I redid the 4 hour drive the next week, this time without Gareth, (who needed to rest at home) to attend Dan’s funeral. It was a very, very hard day. I longed to be with Mary and talk through my thoughts and feelings but rightly so Mary was caught up with the rites of passage of death with Dan’s family. As I watched her, my heart breaking, I found myself taking note, and wondering what I would do the same or differently for Gareth’s funeral. She wrote Dan a letter and read it out beautifully during the service. I was so proud of her. And it was then I realised that I too would speak when it was my turn. I didn’t really know many people there, and spent most of the day with red eyes. At one point I sat in my car and howled, my sobbing so passionate the car actually shook. I didn’t get much chance to chat to Mary, but as the day came to an end, I was invited back to Dan’s family house, then to the pub with Dan’s friends and lastly to spend the night with Mary. That was a  real privilege and honour, and I think I needed that as much as her to reassure me our friendship would survive this.

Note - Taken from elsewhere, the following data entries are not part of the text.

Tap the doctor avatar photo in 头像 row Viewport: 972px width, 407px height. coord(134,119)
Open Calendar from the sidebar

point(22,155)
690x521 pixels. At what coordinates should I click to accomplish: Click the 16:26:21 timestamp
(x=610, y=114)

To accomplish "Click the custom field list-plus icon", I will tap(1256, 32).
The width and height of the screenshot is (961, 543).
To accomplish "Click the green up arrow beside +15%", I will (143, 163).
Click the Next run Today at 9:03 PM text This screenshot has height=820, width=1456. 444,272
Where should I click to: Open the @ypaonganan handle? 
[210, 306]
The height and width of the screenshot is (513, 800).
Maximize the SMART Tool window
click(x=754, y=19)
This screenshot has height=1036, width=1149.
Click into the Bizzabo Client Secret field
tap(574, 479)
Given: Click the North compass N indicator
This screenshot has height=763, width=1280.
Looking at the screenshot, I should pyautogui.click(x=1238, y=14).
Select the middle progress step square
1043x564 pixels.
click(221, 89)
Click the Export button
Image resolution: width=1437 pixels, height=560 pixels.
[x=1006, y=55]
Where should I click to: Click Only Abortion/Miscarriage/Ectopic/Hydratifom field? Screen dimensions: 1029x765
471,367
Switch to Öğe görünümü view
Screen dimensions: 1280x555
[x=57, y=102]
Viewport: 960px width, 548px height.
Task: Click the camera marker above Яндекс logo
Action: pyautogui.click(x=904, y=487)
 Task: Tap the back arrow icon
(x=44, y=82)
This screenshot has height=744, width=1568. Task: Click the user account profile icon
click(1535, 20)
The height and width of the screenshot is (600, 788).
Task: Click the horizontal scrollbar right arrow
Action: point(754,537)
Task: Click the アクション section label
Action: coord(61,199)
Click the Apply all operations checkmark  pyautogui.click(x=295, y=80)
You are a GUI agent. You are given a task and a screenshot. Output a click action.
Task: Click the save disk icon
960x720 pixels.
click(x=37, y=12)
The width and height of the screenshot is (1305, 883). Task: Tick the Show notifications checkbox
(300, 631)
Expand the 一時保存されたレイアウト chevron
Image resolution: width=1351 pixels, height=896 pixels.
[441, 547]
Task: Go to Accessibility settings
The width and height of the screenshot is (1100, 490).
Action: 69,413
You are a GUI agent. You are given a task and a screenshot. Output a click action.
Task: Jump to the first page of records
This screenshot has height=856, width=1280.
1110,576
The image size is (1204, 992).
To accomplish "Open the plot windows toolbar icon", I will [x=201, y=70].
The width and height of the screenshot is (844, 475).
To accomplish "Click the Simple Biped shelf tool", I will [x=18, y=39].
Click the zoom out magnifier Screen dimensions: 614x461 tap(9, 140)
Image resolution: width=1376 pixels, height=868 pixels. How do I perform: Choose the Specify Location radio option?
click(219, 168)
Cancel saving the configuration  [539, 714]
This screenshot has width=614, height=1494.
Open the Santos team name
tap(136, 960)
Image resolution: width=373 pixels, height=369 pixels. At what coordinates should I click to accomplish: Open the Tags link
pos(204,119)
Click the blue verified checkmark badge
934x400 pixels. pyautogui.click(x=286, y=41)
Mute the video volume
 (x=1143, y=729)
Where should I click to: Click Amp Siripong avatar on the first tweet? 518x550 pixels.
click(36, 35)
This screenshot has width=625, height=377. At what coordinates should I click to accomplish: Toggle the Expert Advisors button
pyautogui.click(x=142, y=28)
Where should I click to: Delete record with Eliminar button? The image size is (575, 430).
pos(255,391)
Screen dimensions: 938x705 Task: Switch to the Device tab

So 2012 was a year where me and Ga were closely aquainted with grief, as we gladly supported Mary in whatever way we could, be it long phone calls, cards, being involved with the many fundraising events put on in Dan’s memory, having her stay with us in Cardiff and us visiting her (and Ga teaching us both to do DIY jobs around the house). We got through what would have been her hen party and wedding day. And whilst the dynamics of our friendship had to change, I’m so incredibly thankful that the depth and quality of it never did; if anything it made it stronger, for both me and Ga.